AIM OF THE EXERCISE: Please translate this sentence from the forum thread on stack allocation below into Spanish: "Without initialization, no work is done, and there is nothing to gain by moving the declaration of b."

* Start TEXT SHOWN *

// some code here

{
    int a;  // beginning of block
    goto next;
    int b;
}
next:

// and some code here also...:)

In above code, how much size of stack are allocated at the beginning
of the block? 4 or 8(assume that int is 4 byte) byte?
Is it more efficient if I move up >>int b;<<  to next line of >>int
a;<<?

thanks.

-- 
      [ See http://www.gotw.ca/resources/clcm.htm for info about ]
      [ comp.lang.c++.moderated.    First time posters: Do this! ]

On Mar 26, 5:16 am, hongseok.y...@gmail.com wrote:
> // some code here
>
> {
>     int a;  // beginning of block
>     goto next;
>     int b;}
>
> next:
>
> // and some code here also...:)
>
> In above code, how much size of stack are allocated at the beginning
> of the block? 4 or 8(assume that int is 4 byte) byte?
> Is it more efficient if I move up >>int b;<<  to next line of >>int
> a;<<?

Uninitialized, unused variables have no behavior, and may or may not
be optimized away entirely.  It either uses 8 bytes of stack space
(optimizer removing nothing), 4 (optimizer removing dead code), or 0
(removing unused variables and dead code), depending on the compiler.
Without initialization, no work is done, and there is nothing to gain
by moving the declaration of b.  For that matter, the goto is
needless, as there is nothing to skip.  But as it stands, a smart
optimizer might generate nothing for the code you have shown, since it
doesn't do anything.  You might also get warnings for unused
variables.

Chris


-- 
      [ See http://www.gotw.ca/resources/clcm.htm for info about ]
      [ comp.lang.c++.moderated.    First time posters: Do this! ]

hongseok.yoon@gmail.com wrote:
> // some code here
> 
> {
>     int a;  // beginning of block
>     goto next;
>     int b;
> }
> next:
> 
> // and some code here also...:)
> 
> In above code, how much size of stack are allocated at the beginning
> of the block? 4 or 8(assume that int is 4 byte) byte?
> Is it more efficient if I move up >>int b;<<  to next line of >>int
> a;<<?
> 

1.  Any good compiler will complain about b never being used.
2.  Does it matter?  Have you benchmarked to determine that this
     particular construct is actually your bottleneck?   Please
     allow me to repeat Knuth's Law:  "Premature optimization
     is the root of all evil."    And I have just now invented
     red floyd's Corollary: "99% of all micro-optimizations are
     better performed by the compiler."

-- 
      [ See http://www.gotw.ca/resources/clcm.htm for info about ]
      [ comp.lang.c++.moderated.    First time posters: Do this! ]

On 26 mar, 10:16, hongseok.y...@gmail.com wrote:
> // some code here
>
> {
>     int a;  // beginning of block
>     goto next;
>     int b;}
>
> next:
>
> // and some code here also...:)

* End TEXT SHOWN *
* Start DATA LINES *

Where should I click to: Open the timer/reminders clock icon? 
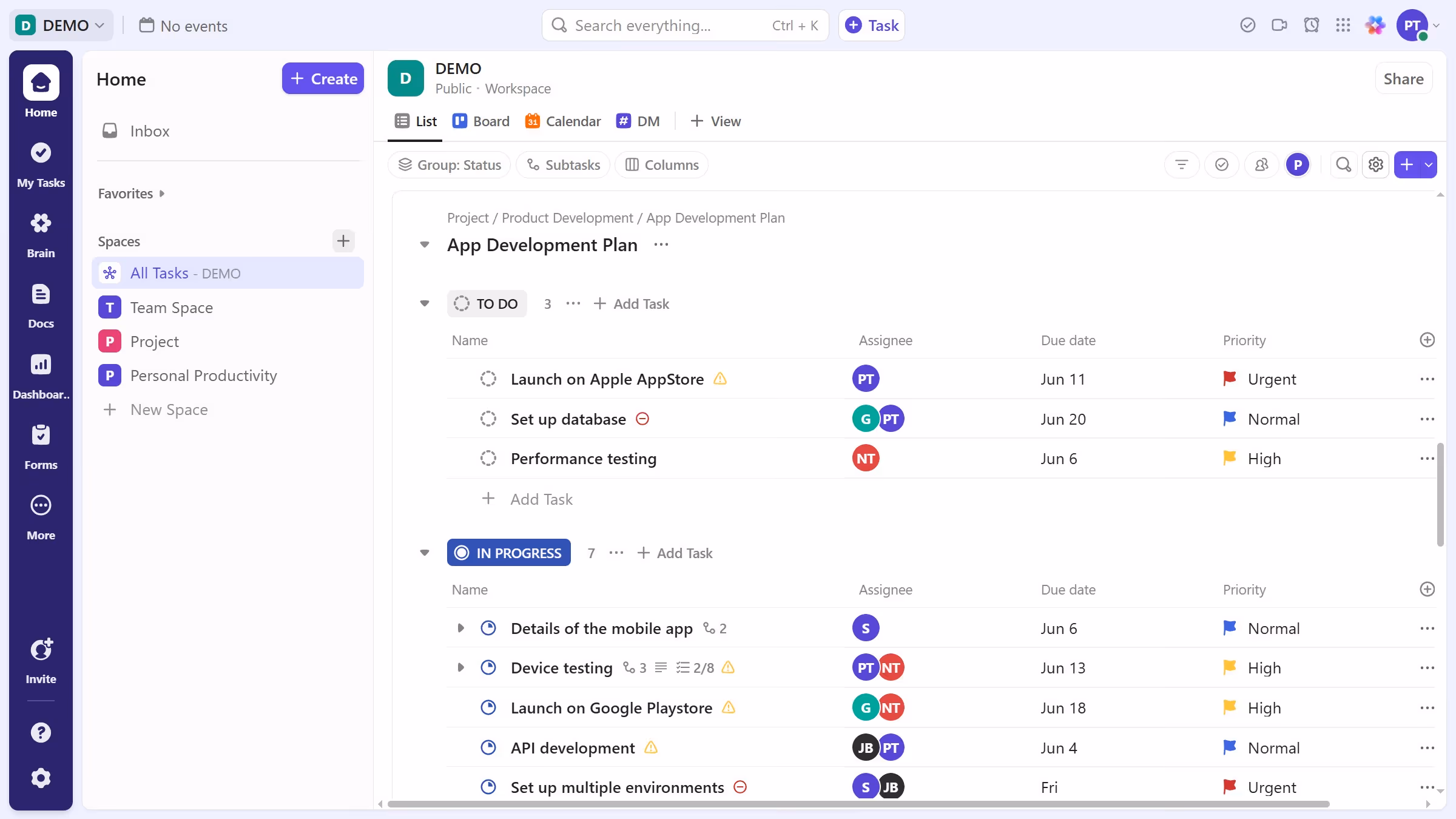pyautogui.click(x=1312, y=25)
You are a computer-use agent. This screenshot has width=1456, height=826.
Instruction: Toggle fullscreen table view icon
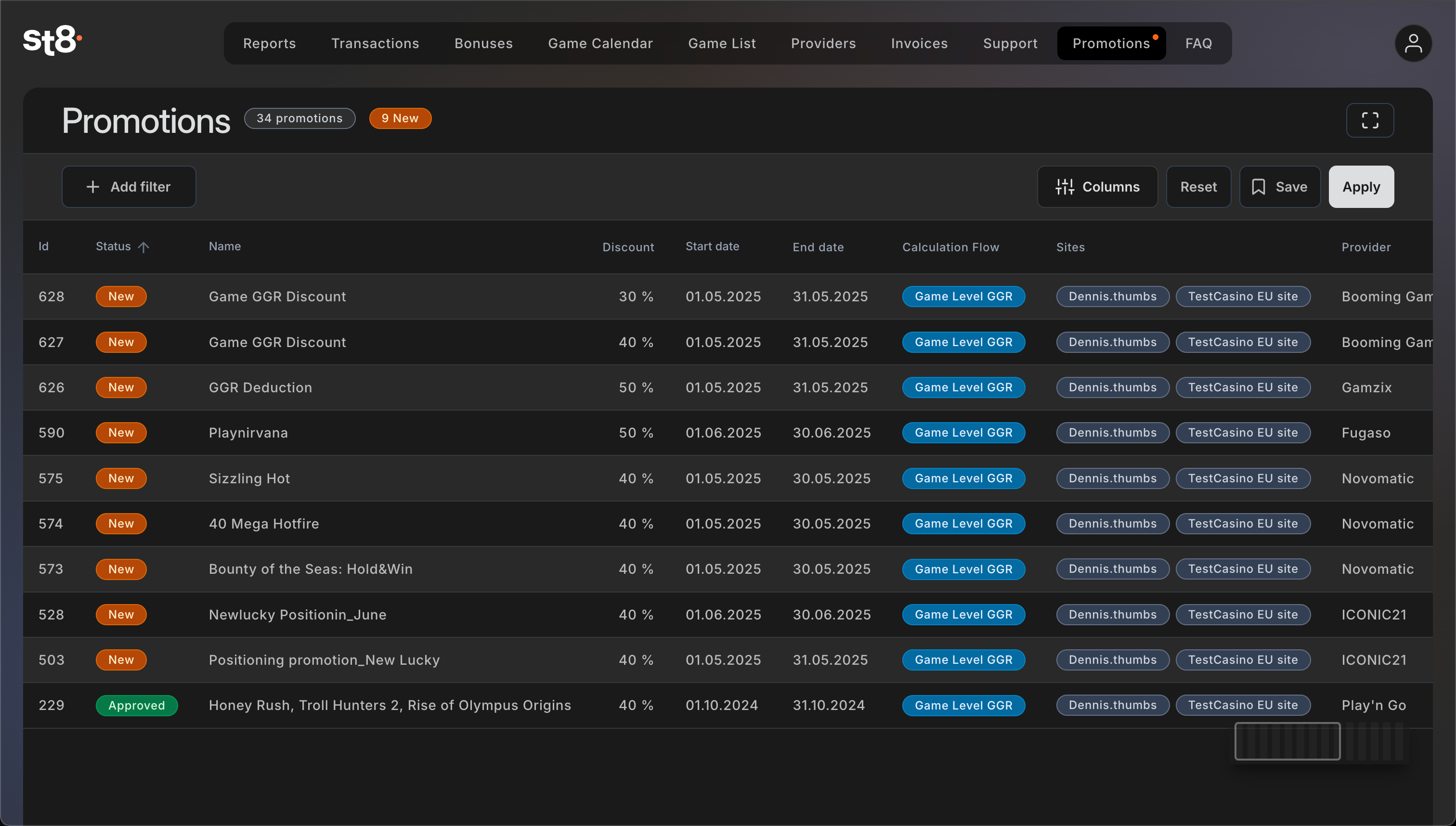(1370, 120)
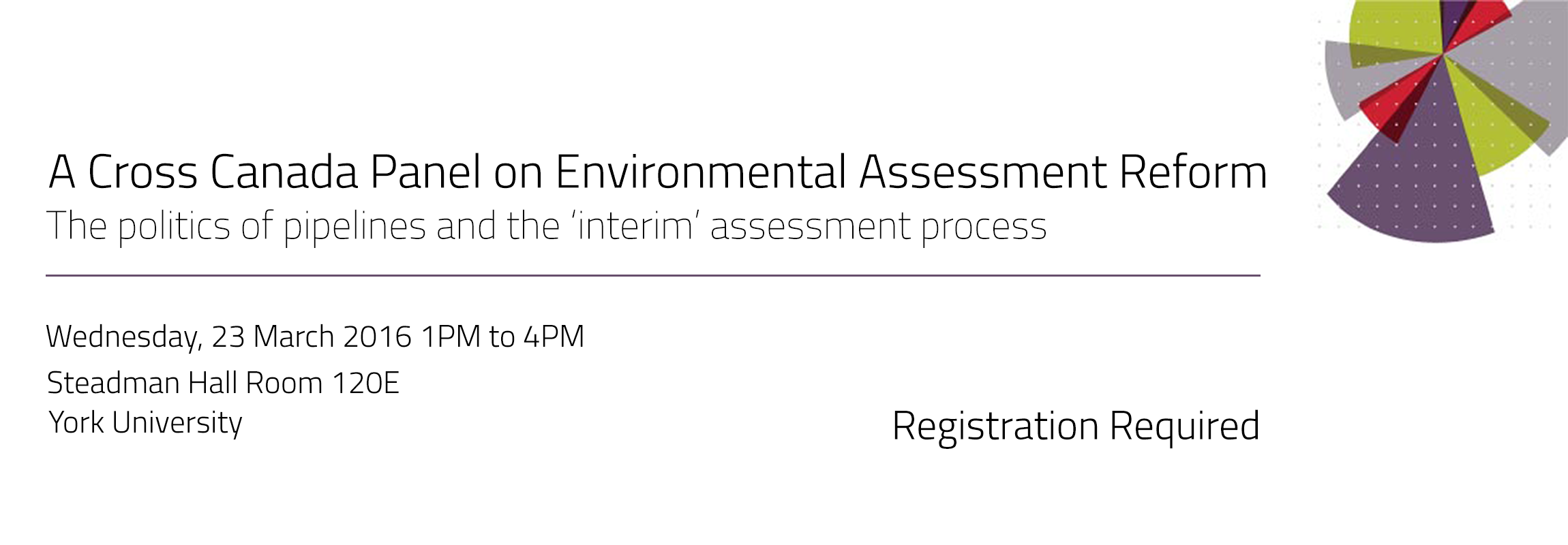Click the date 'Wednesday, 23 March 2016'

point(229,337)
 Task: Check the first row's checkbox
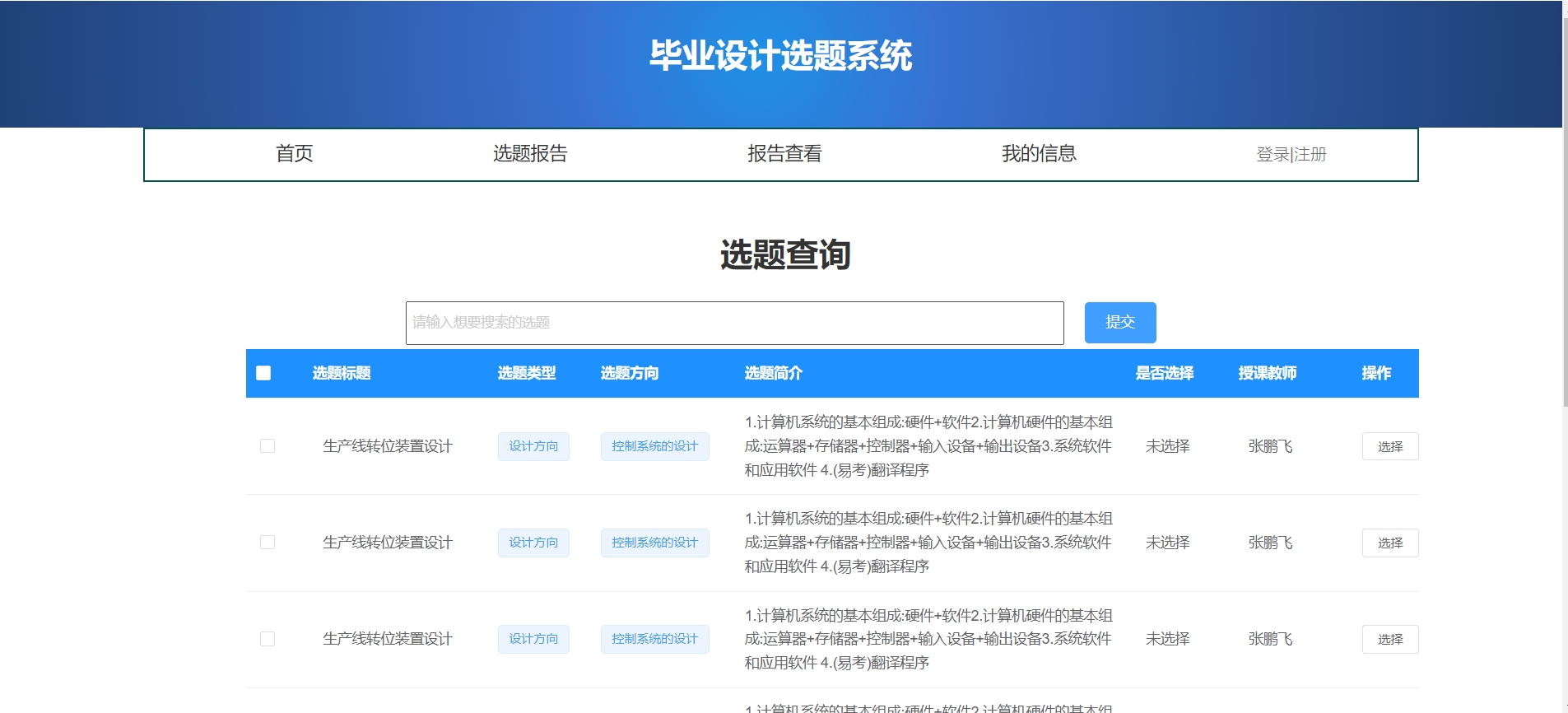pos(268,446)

* End DATA LINES *
* Start DATA LINES *

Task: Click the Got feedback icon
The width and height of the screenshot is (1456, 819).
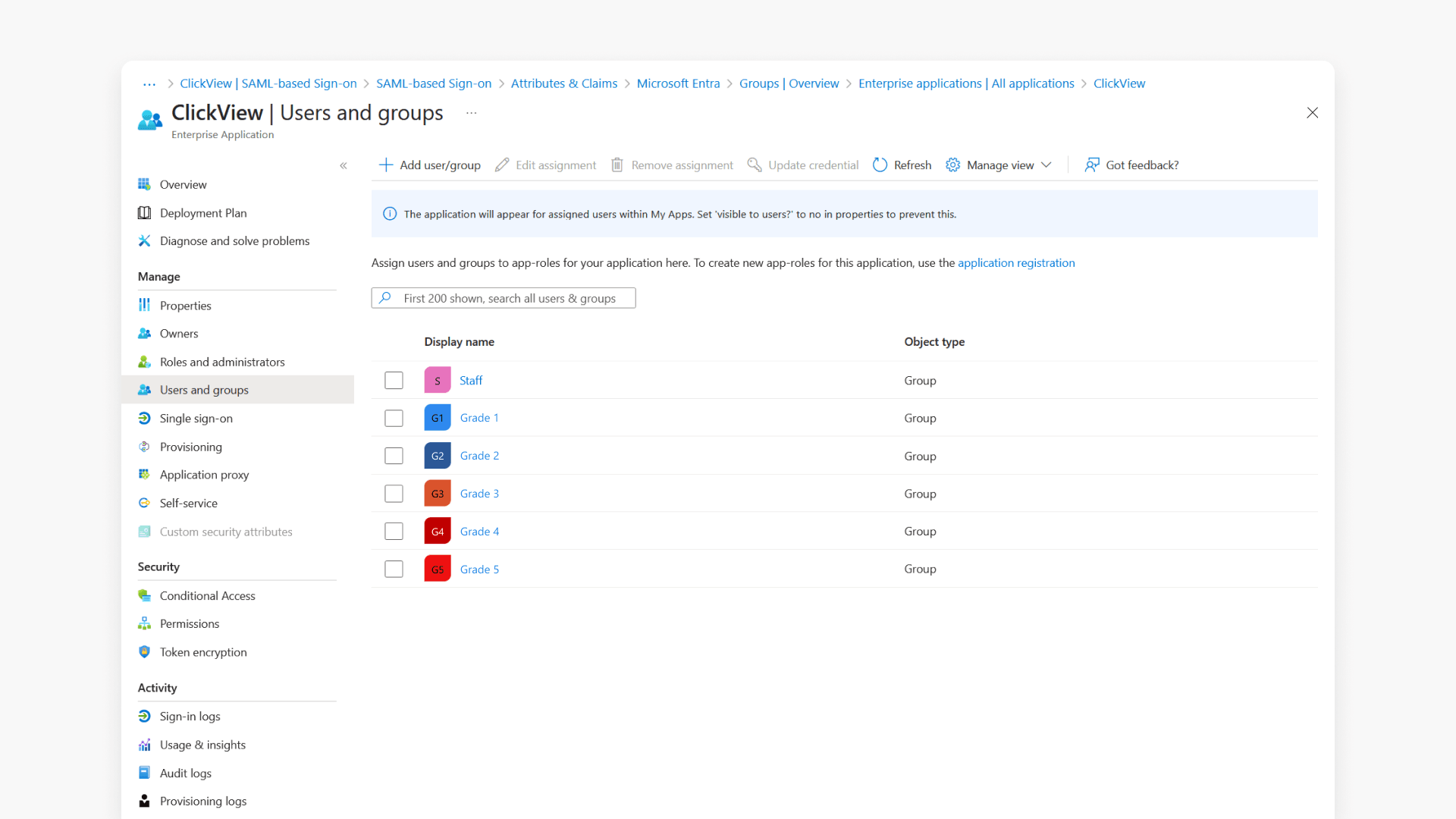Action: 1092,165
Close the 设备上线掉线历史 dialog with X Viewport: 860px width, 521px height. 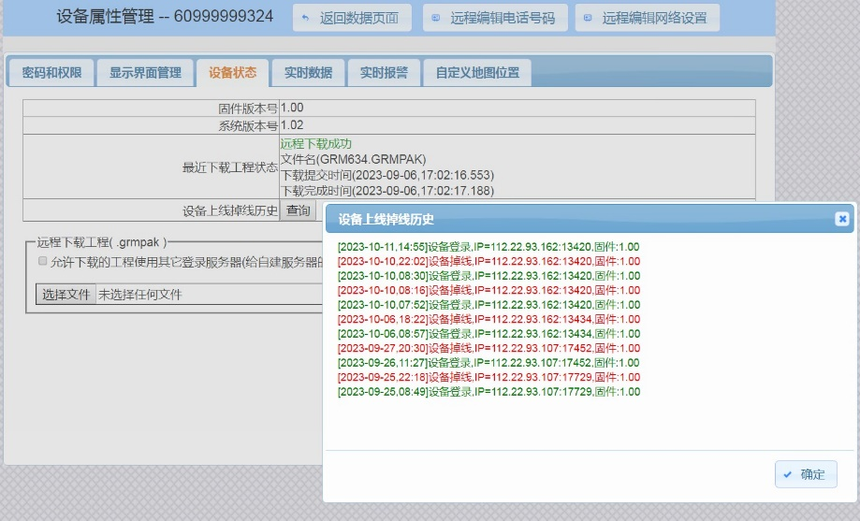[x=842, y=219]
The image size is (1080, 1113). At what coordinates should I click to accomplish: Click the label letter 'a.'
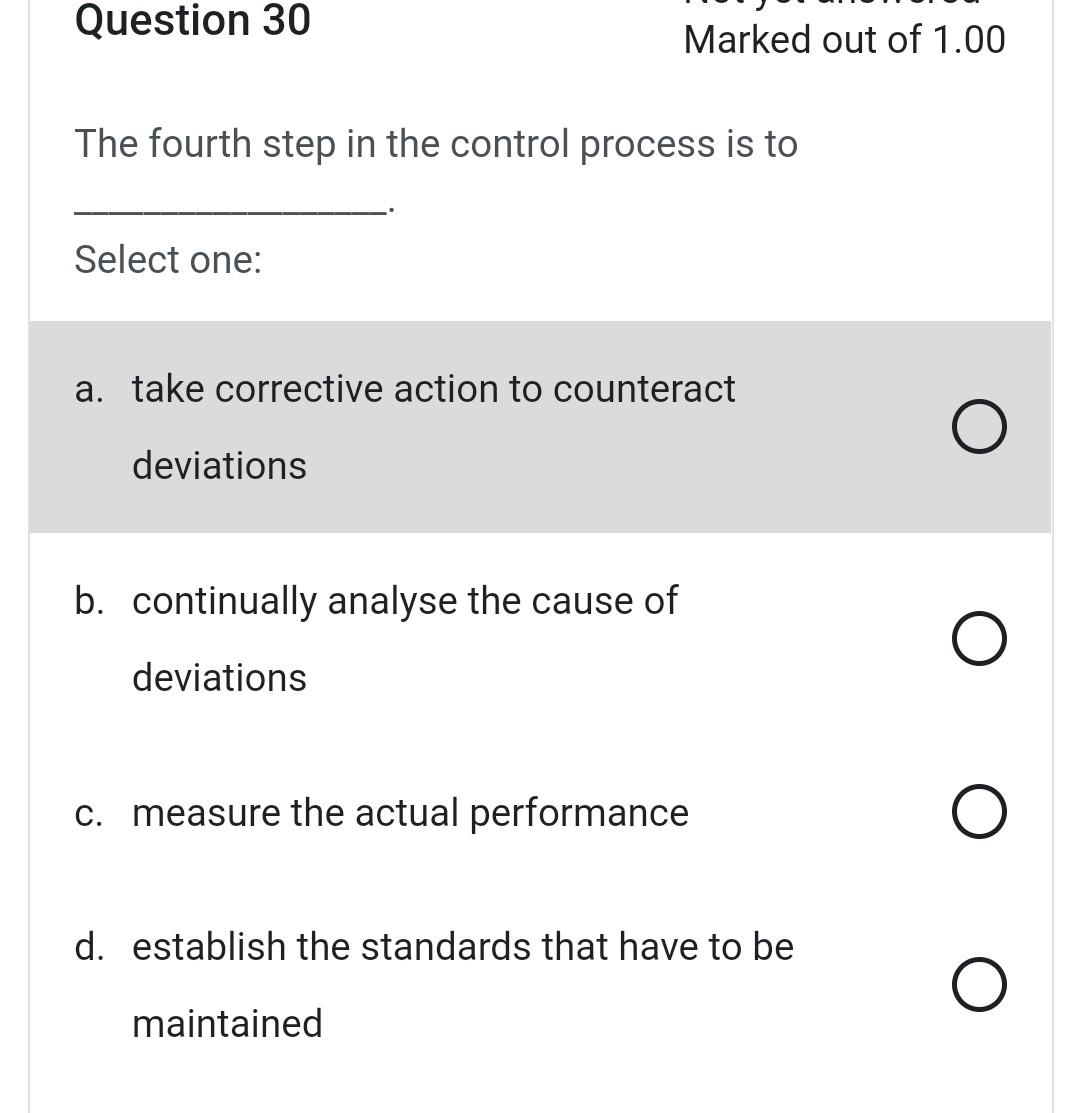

* End DATA LINES *
* Start DATA LINES *

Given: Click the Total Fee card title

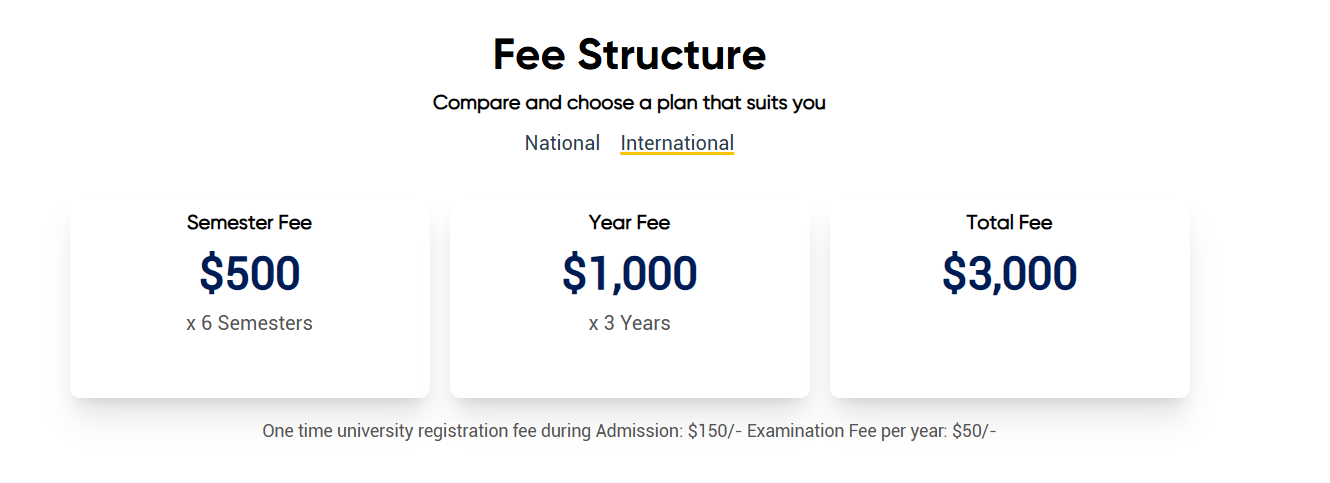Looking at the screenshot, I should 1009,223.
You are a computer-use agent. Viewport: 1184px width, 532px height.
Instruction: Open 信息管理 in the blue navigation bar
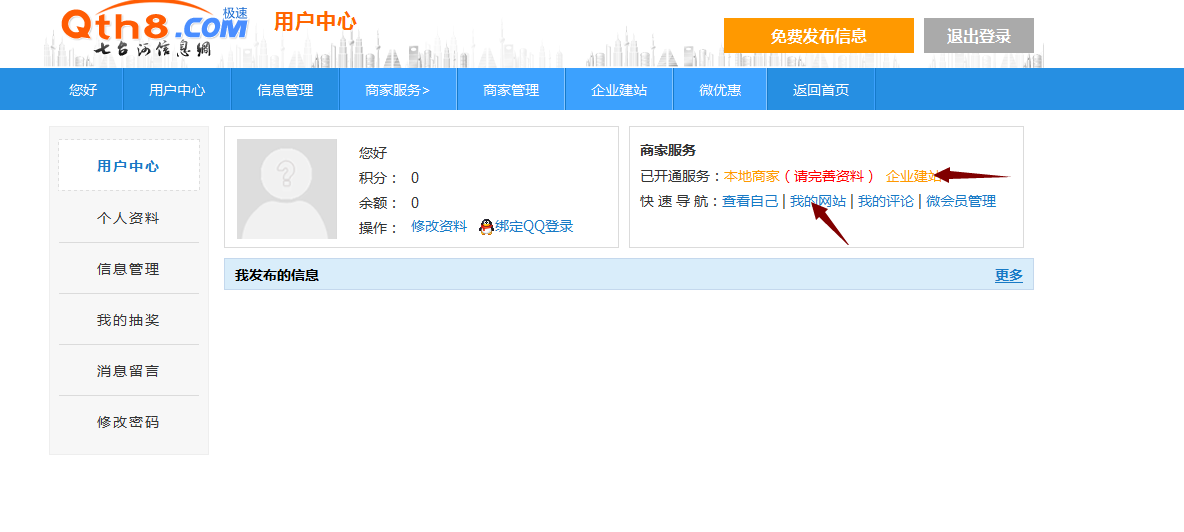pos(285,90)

* End DATA LINES *

RESULT OF THIS EXERCISE: Sin inicialización no se realiza ningún trabajo, y no se gana nada con mover la declaración de b.